The community was based on the idea that we had each learned certain behaviours that provided us with pay offs. The pay offs of avoiding responsibility by taking drugs were:

Getting temporarily high.

Having a constant purpose, such as seeking money for the next fix.

Having a group of friends with a common interest and language, mostly associated with drugs.

Avoiding difficult feelings by taking drugs.

Having a life excuse for avoiding responsibility, such as saying: “My parents did not love me. Society is bad. Everybody wants me to be normal, but I want to be different.”

The community believed that change called for doing several things.

To be committed to behaving responsibly.

To get into the habit of behaving responsibly.

To get better benefits by behaving responsibly.

The final part was vital. People are prepared to change if they feel a new approach enables them to be more successful. Sounds simple in theory, but how to do it in practice?

The ‘Act as if’ approach
to getting better benefits

The community had a guiding motto: ‘Act as if.’ In other words:

“You may not be responsible and kind, but act as if you are. When you are in the community, take responsibility and help other people.

“Behave in this way and taste the benefits. You may feel cleaner and healthier. You may also feel better about yourself.

“This is the way we expect you to behave when living inside this community. As an adult person, you will then make your own decisions after leaving the community.

“We can provide ongoing support, but it will be your decision regarding how you behave and the feelings you get in your daily life.”

People tried the new behaviours, found these worked and, in some cases, continued these habits throughout their lives. They found that:

They lived longer and felt healthier.

They felt purer and more in touch with their feelings, though sometimes this was a bit scary.

They found a new purpose, such as becoming a good parent, helping others or doing fulfilling work.

The recovering addicts enjoyed these benefits, but it was not easy, especially at first. They often talked of doing things one day at a time. Eventually, however, they learned ways to behave responsibly and shape a positive future.

Different people adopt this approach in different areas of life. One person said:

“This is what I did after suffering a setback at work. After sulking for a certain while, I decided to take charge of my life.

“I began running, spent time with positive friends and made sure I got an early success each day.

“The result was immediate. I felt better and gained confidence to look around for a better job.

“On reflection, the setback was the best thing that could have happened. The key lesson was that I could take charge of my body, my life and my work. That started with a single step and I have felt better ever since.”

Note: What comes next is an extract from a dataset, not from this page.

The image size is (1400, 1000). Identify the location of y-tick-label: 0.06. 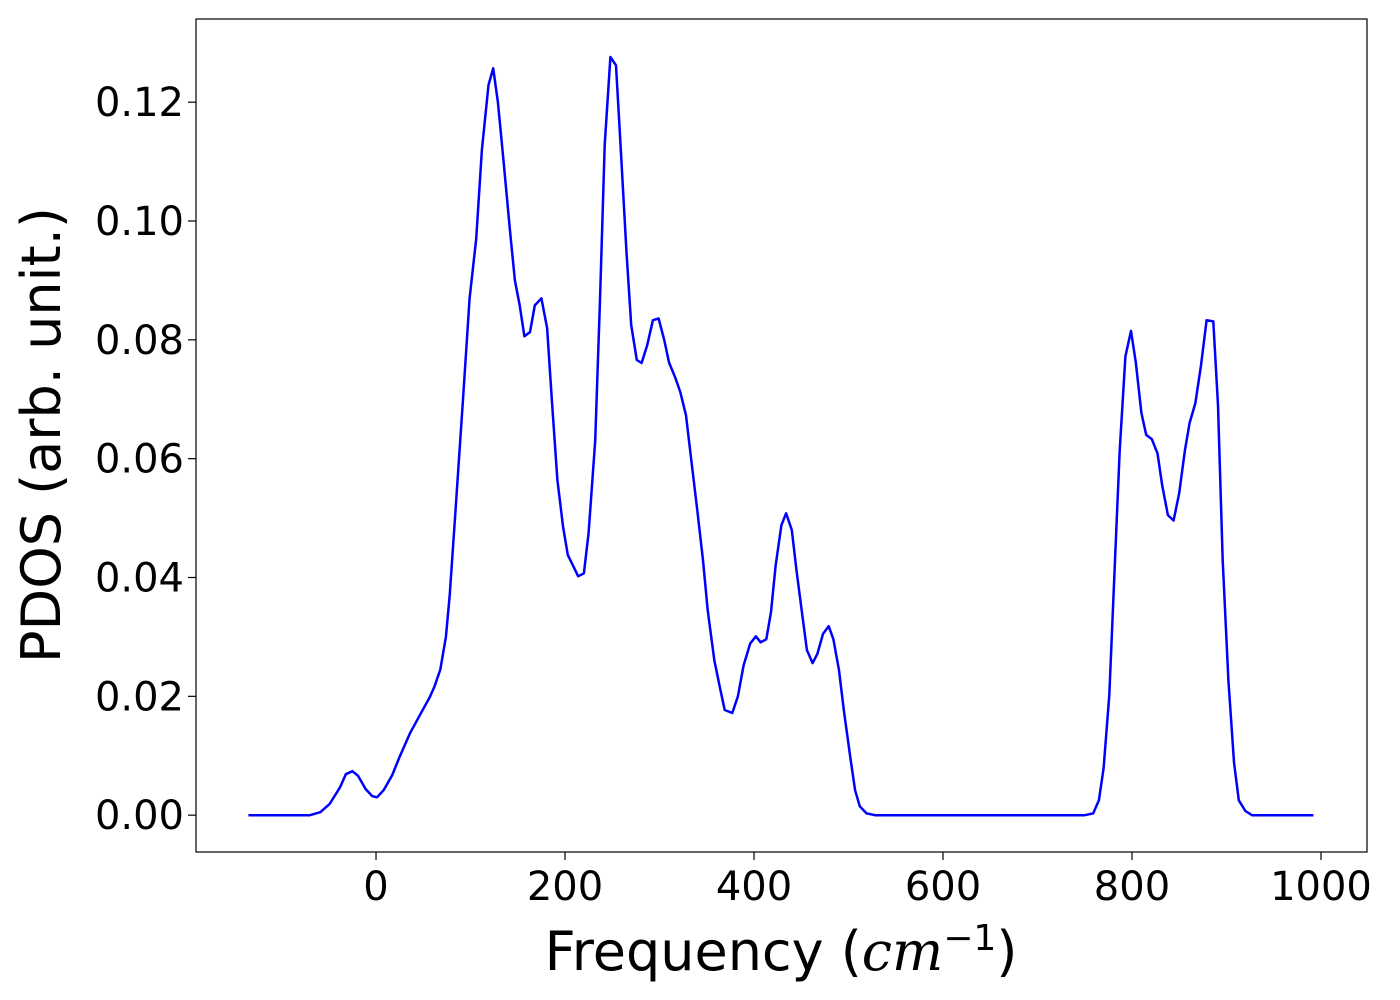
(140, 460).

Feeling, doing and talking are all important. If somebody wants to feel differently quickly, however, they can do this by behaving differently. People choose what they do and, in this way, they often choose their feelings.

Let’s return to your own life and work. Are their certain feelings that you would like to experience?

If you wish, try completing the following exercise. This invites you to do the following things.

Describe a specific situation in the future when you may want to do certain things to increase the chances of feeling healthier or happier.

Describe the specific things you can do then to feel healthier or happier.

Describe the specific things that may happen as a result of taking these steps.